- **TASK TO CARRY OUT**
Since only part of the material below is wanted, output exactly the lines from the one with "Instruction: Open Ex. Insumos" up to and including the one with "Task: Click the Text 5 label".

Segment Start: SUPPLIED MATERIAL

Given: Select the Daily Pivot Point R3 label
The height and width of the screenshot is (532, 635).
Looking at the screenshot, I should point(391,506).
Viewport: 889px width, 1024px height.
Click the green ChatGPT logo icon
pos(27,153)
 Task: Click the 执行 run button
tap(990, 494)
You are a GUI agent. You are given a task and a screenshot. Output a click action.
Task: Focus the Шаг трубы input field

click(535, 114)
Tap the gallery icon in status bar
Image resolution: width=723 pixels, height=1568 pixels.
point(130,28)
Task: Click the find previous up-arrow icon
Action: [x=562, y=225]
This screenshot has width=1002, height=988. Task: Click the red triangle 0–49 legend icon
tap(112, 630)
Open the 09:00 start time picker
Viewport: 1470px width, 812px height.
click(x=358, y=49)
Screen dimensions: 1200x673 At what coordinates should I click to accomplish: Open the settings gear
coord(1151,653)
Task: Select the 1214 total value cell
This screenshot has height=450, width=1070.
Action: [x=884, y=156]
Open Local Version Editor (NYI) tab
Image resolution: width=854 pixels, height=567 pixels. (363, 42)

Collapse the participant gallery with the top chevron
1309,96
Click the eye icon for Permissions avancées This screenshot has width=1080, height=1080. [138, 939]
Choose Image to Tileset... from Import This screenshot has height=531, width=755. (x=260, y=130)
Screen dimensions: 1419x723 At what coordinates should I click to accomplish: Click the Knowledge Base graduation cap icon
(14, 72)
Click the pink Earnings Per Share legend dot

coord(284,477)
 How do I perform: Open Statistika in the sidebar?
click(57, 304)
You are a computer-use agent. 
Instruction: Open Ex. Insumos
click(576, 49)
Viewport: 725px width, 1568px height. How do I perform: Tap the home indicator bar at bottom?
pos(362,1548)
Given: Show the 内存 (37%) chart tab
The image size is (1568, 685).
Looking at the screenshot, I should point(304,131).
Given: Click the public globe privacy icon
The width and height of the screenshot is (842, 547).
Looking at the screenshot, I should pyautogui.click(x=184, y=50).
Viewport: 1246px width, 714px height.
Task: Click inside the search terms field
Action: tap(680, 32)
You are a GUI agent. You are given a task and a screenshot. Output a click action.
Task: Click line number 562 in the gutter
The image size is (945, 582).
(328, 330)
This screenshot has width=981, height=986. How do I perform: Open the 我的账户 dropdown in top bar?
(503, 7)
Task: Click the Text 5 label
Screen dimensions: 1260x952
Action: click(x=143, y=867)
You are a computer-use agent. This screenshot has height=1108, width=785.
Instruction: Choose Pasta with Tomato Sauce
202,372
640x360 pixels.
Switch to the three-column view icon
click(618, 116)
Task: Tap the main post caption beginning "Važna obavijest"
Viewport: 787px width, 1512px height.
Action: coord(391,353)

Segment End: SUPPLIED MATERIAL

- **REPLY**
Instruction: Open Ex. Insumos
click(576, 49)
Viewport: 725px width, 1568px height. How do I perform: Tap the home indicator bar at bottom?
pos(362,1548)
Given: Show the 内存 (37%) chart tab
The image size is (1568, 685).
Looking at the screenshot, I should point(304,131).
Given: Click the public globe privacy icon
The width and height of the screenshot is (842, 547).
Looking at the screenshot, I should pyautogui.click(x=184, y=50).
Viewport: 1246px width, 714px height.
Task: Click inside the search terms field
Action: tap(680, 32)
You are a GUI agent. You are given a task and a screenshot. Output a click action.
Task: Click line number 562 in the gutter
The image size is (945, 582).
(328, 330)
This screenshot has width=981, height=986. How do I perform: Open the 我的账户 dropdown in top bar?
(503, 7)
Task: Click the Text 5 label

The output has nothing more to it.